8. You have thoughts that life is not worth living (Seek help immediately if this is the case) 

7 Ways to Beat Depression Naturally

1)     Exercise on a regular basis, I highly recommend it.  There are so many different forms of exercise (Yoga, walking, tai-chi, weight lifting) begin slowly.  Begin outside if you can, fresh air is the surest way to get the blood flowing and change-up your energy.  Even if it’s as little as 20 minutes a day to start, you will notice you feel better instantly.

2)    Diet rich in vitamins and minerals, healthy foods, vitamin B and calcium.  Cut out refined carbohydrates, fried foods and avoid sugar at all costs.  Make sure you speak to your doctor about getting the proper DHA’s and probiotics into your diet for a healthy mind and gut.

3)   Vitamin D is called the sunshine vitamin because our bodies produce it when exposed to sunlight.  Ask your doctor to check and see if you are low in vitamin D.  People often feel better when they take vitamin D especially in the winter months.

4)   Herbal Supplements contain many medicinal powers and can heal a variety of ailments.  Seek out a great naturopathic doctor to discuss homeopathic remedies, vitamins, acupuncture, cupping and getting to the route of the issue by releasing toxins from the body.

5)   Get enough sleep and notice when your sleep is being disturbed by your mood.  The best thing to do is create a routine and stick to it everyday.  Take a Epsom salt bath to sooth and relax you, reduce TV and all stimulants.

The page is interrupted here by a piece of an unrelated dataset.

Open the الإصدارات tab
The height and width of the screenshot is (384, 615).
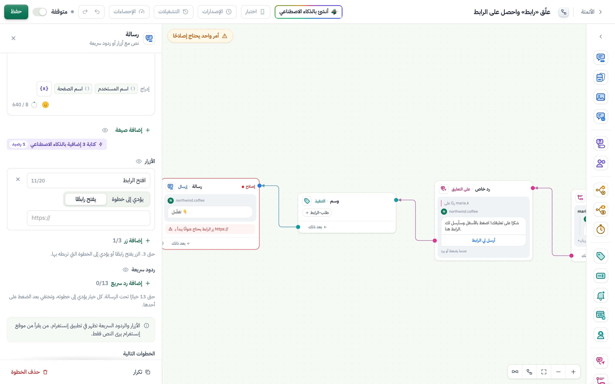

6)    Talk it out with a therapist, counselor, friend or mentor. Depression is not the cause of hopelessness and extreme sadness — it is a symptom. If there is a specific problem you are having that is causing these feeling…face it, come up with a plan. Do not allow your problems to go unanswered. Hope can be found in moving, step by step toward addressing our issues.

7)    Be of service to someone else in need.  Often when we take the focus off ourselves and help another we stop running circles in our minds and we tend to feel better.

Most important of all, have hope and faith that “this too shall pass” and you do deserve to live a happy life.